| Exercise requirements |
Your task is to print every entry below exactly as given.
::::::::
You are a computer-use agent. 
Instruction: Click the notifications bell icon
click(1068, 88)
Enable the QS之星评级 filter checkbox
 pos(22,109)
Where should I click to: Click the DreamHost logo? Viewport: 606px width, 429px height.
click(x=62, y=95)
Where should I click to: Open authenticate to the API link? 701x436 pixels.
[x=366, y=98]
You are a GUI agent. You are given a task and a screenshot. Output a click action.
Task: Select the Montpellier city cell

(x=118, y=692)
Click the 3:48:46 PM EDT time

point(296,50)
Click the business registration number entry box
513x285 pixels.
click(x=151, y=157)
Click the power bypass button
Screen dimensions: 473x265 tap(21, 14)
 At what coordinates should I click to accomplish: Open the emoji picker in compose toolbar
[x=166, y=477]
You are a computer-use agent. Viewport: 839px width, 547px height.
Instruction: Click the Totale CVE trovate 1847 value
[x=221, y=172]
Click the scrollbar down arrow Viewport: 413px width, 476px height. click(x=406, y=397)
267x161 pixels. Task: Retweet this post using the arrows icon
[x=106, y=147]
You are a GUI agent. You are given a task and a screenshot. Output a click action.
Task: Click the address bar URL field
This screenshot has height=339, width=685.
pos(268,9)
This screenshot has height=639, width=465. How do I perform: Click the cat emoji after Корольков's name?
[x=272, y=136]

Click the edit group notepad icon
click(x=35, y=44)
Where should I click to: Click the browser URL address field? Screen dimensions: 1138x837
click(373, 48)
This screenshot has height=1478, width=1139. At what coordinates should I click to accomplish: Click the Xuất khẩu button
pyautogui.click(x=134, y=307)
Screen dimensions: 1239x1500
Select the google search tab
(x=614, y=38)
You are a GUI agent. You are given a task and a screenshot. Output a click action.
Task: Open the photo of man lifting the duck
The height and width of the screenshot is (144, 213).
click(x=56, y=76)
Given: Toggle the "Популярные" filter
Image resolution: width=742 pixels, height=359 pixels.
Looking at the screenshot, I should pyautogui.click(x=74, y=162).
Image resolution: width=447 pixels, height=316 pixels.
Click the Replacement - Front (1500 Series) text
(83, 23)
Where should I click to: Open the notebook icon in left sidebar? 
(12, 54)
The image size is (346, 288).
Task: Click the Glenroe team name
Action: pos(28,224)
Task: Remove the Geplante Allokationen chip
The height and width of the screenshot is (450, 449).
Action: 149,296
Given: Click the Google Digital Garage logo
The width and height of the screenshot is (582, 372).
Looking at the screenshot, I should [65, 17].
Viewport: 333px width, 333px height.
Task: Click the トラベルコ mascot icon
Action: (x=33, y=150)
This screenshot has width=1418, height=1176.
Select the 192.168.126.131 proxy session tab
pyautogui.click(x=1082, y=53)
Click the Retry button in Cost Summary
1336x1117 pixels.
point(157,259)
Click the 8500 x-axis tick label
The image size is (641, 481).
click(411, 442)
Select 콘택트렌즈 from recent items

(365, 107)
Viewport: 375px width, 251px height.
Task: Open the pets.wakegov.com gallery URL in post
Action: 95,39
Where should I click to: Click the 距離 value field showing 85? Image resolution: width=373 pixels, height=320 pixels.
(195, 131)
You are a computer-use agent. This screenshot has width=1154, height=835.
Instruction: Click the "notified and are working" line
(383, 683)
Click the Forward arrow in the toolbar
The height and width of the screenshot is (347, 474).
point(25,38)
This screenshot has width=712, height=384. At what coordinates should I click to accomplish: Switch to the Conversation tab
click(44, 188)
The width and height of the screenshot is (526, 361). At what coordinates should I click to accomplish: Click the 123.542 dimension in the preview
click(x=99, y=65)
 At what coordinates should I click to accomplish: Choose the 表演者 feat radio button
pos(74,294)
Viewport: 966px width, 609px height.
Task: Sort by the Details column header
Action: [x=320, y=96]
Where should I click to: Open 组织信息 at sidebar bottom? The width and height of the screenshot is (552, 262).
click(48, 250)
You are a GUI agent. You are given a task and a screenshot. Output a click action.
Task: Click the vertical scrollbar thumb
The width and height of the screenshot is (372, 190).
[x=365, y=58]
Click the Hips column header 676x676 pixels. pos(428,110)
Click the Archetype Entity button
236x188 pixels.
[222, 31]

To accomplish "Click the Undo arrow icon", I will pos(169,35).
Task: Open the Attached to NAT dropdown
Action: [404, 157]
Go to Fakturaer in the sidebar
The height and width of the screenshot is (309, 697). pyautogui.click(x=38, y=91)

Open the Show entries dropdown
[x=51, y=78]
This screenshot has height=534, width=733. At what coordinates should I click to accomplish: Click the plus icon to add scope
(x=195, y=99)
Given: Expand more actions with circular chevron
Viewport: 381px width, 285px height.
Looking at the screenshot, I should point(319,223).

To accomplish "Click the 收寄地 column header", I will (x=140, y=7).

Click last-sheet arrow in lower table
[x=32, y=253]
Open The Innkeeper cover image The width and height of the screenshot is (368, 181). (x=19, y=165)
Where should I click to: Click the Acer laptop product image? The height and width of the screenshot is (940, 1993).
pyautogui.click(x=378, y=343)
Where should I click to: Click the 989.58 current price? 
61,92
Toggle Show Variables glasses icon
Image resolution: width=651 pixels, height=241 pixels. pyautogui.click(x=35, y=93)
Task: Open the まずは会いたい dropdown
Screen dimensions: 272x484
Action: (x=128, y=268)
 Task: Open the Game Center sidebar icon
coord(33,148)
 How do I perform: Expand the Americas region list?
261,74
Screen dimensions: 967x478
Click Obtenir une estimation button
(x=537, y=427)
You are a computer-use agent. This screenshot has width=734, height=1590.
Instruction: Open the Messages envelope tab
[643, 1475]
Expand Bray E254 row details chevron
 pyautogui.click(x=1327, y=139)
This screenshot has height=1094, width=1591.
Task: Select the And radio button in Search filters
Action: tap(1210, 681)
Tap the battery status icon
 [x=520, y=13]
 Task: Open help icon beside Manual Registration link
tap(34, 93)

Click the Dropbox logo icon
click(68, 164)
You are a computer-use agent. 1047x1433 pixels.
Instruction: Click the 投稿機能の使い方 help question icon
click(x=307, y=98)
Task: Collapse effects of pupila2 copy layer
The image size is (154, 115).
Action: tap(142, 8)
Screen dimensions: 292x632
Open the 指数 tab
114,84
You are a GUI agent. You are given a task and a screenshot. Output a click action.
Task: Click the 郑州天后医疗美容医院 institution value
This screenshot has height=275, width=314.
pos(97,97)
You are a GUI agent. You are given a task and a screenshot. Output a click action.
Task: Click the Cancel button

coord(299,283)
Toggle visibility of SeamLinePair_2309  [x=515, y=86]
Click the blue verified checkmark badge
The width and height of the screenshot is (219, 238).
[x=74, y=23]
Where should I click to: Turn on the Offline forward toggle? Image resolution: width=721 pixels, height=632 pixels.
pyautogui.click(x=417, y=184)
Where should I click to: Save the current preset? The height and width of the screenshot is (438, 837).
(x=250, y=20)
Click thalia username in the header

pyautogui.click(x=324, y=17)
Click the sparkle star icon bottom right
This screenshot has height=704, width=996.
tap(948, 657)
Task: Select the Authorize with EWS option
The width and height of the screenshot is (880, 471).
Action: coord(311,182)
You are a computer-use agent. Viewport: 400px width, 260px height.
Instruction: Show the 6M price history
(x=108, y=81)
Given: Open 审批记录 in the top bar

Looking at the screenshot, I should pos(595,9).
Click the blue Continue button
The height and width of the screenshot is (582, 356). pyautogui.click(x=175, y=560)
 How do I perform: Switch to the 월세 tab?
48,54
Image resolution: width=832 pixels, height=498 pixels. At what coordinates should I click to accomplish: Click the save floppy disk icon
::::::::
| Response |
You are a computer-use agent. 
Instruction: Click the notifications bell icon
click(1068, 88)
Enable the QS之星评级 filter checkbox
 pos(22,109)
Where should I click to: Click the DreamHost logo? Viewport: 606px width, 429px height.
click(x=62, y=95)
Where should I click to: Open authenticate to the API link? 701x436 pixels.
[x=366, y=98]
You are a GUI agent. You are given a task and a screenshot. Output a click action.
Task: Select the Montpellier city cell

(x=118, y=692)
Click the 3:48:46 PM EDT time

point(296,50)
Click the business registration number entry box
513x285 pixels.
click(x=151, y=157)
Click the power bypass button
Screen dimensions: 473x265 tap(21, 14)
 At what coordinates should I click to accomplish: Open the emoji picker in compose toolbar
[x=166, y=477]
You are a computer-use agent. Viewport: 839px width, 547px height.
Instruction: Click the Totale CVE trovate 1847 value
[x=221, y=172]
Click the scrollbar down arrow Viewport: 413px width, 476px height. click(x=406, y=397)
267x161 pixels. Task: Retweet this post using the arrows icon
[x=106, y=147]
You are a GUI agent. You are given a task and a screenshot. Output a click action.
Task: Click the address bar URL field
This screenshot has height=339, width=685.
pos(268,9)
This screenshot has height=639, width=465. How do I perform: Click the cat emoji after Корольков's name?
[x=272, y=136]

Click the edit group notepad icon
click(x=35, y=44)
Where should I click to: Click the browser URL address field? Screen dimensions: 1138x837
click(373, 48)
This screenshot has height=1478, width=1139. At what coordinates should I click to accomplish: Click the Xuất khẩu button
pyautogui.click(x=134, y=307)
Screen dimensions: 1239x1500
Select the google search tab
(x=614, y=38)
You are a GUI agent. You are given a task and a screenshot. Output a click action.
Task: Open the photo of man lifting the duck
The height and width of the screenshot is (144, 213).
click(x=56, y=76)
Given: Toggle the "Популярные" filter
Image resolution: width=742 pixels, height=359 pixels.
Looking at the screenshot, I should pyautogui.click(x=74, y=162).
Image resolution: width=447 pixels, height=316 pixels.
Click the Replacement - Front (1500 Series) text
(83, 23)
Where should I click to: Open the notebook icon in left sidebar? 
(12, 54)
The image size is (346, 288).
Task: Click the Glenroe team name
Action: pos(28,224)
Task: Remove the Geplante Allokationen chip
The height and width of the screenshot is (450, 449).
Action: 149,296
Given: Click the Google Digital Garage logo
The width and height of the screenshot is (582, 372).
Looking at the screenshot, I should [65, 17].
Viewport: 333px width, 333px height.
Task: Click the トラベルコ mascot icon
Action: (x=33, y=150)
This screenshot has width=1418, height=1176.
Select the 192.168.126.131 proxy session tab
pyautogui.click(x=1082, y=53)
Click the Retry button in Cost Summary
1336x1117 pixels.
point(157,259)
Click the 8500 x-axis tick label
The image size is (641, 481).
click(411, 442)
Select 콘택트렌즈 from recent items

(365, 107)
Viewport: 375px width, 251px height.
Task: Open the pets.wakegov.com gallery URL in post
Action: 95,39
Where should I click to: Click the 距離 value field showing 85? Image resolution: width=373 pixels, height=320 pixels.
(195, 131)
You are a computer-use agent. This screenshot has width=1154, height=835.
Instruction: Click the "notified and are working" line
(383, 683)
Click the Forward arrow in the toolbar
The height and width of the screenshot is (347, 474).
point(25,38)
This screenshot has width=712, height=384. At what coordinates should I click to accomplish: Switch to the Conversation tab
click(44, 188)
The width and height of the screenshot is (526, 361). At what coordinates should I click to accomplish: Click the 123.542 dimension in the preview
click(x=99, y=65)
 At what coordinates should I click to accomplish: Choose the 表演者 feat radio button
pos(74,294)
Viewport: 966px width, 609px height.
Task: Sort by the Details column header
Action: [x=320, y=96]
Where should I click to: Open 组织信息 at sidebar bottom? The width and height of the screenshot is (552, 262).
click(48, 250)
You are a GUI agent. You are given a task and a screenshot. Output a click action.
Task: Click the vertical scrollbar thumb
The width and height of the screenshot is (372, 190).
[x=365, y=58]
Click the Hips column header 676x676 pixels. pos(428,110)
Click the Archetype Entity button
236x188 pixels.
[222, 31]

To accomplish "Click the Undo arrow icon", I will pos(169,35).
Task: Open the Attached to NAT dropdown
Action: [404, 157]
Go to Fakturaer in the sidebar
The height and width of the screenshot is (309, 697). pyautogui.click(x=38, y=91)

Open the Show entries dropdown
[x=51, y=78]
This screenshot has height=534, width=733. At what coordinates should I click to accomplish: Click the plus icon to add scope
(x=195, y=99)
Given: Expand more actions with circular chevron
Viewport: 381px width, 285px height.
Looking at the screenshot, I should point(319,223).

To accomplish "Click the 收寄地 column header", I will (x=140, y=7).

Click last-sheet arrow in lower table
[x=32, y=253]
Open The Innkeeper cover image The width and height of the screenshot is (368, 181). (x=19, y=165)
Where should I click to: Click the Acer laptop product image? The height and width of the screenshot is (940, 1993).
pyautogui.click(x=378, y=343)
Where should I click to: Click the 989.58 current price? 
61,92
Toggle Show Variables glasses icon
Image resolution: width=651 pixels, height=241 pixels. pyautogui.click(x=35, y=93)
Task: Open the まずは会いたい dropdown
Screen dimensions: 272x484
Action: (x=128, y=268)
 Task: Open the Game Center sidebar icon
coord(33,148)
 How do I perform: Expand the Americas region list?
261,74
Screen dimensions: 967x478
Click Obtenir une estimation button
(x=537, y=427)
You are a computer-use agent. This screenshot has width=734, height=1590.
Instruction: Open the Messages envelope tab
[643, 1475]
Expand Bray E254 row details chevron
 pyautogui.click(x=1327, y=139)
This screenshot has height=1094, width=1591.
Task: Select the And radio button in Search filters
Action: tap(1210, 681)
Tap the battery status icon
 [x=520, y=13]
 Task: Open help icon beside Manual Registration link
tap(34, 93)

Click the Dropbox logo icon
click(68, 164)
You are a computer-use agent. 1047x1433 pixels.
Instruction: Click the 投稿機能の使い方 help question icon
click(x=307, y=98)
Task: Collapse effects of pupila2 copy layer
The image size is (154, 115).
Action: tap(142, 8)
Screen dimensions: 292x632
Open the 指数 tab
114,84
You are a GUI agent. You are given a task and a screenshot. Output a click action.
Task: Click the 郑州天后医疗美容医院 institution value
This screenshot has height=275, width=314.
pos(97,97)
You are a GUI agent. You are given a task and a screenshot. Output a click action.
Task: Click the Cancel button

coord(299,283)
Toggle visibility of SeamLinePair_2309  [x=515, y=86]
Click the blue verified checkmark badge
The width and height of the screenshot is (219, 238).
[x=74, y=23]
Where should I click to: Turn on the Offline forward toggle? Image resolution: width=721 pixels, height=632 pixels.
pyautogui.click(x=417, y=184)
Where should I click to: Save the current preset? The height and width of the screenshot is (438, 837).
(x=250, y=20)
Click thalia username in the header

pyautogui.click(x=324, y=17)
Click the sparkle star icon bottom right
This screenshot has height=704, width=996.
tap(948, 657)
Task: Select the Authorize with EWS option
The width and height of the screenshot is (880, 471).
Action: coord(311,182)
You are a computer-use agent. Viewport: 400px width, 260px height.
Instruction: Show the 6M price history
(x=108, y=81)
Given: Open 审批记录 in the top bar

Looking at the screenshot, I should pos(595,9).
Click the blue Continue button
The height and width of the screenshot is (582, 356). pyautogui.click(x=175, y=560)
 How do I perform: Switch to the 월세 tab?
48,54
Image resolution: width=832 pixels, height=498 pixels. At what coordinates should I click to accomplish: Click the save floppy disk icon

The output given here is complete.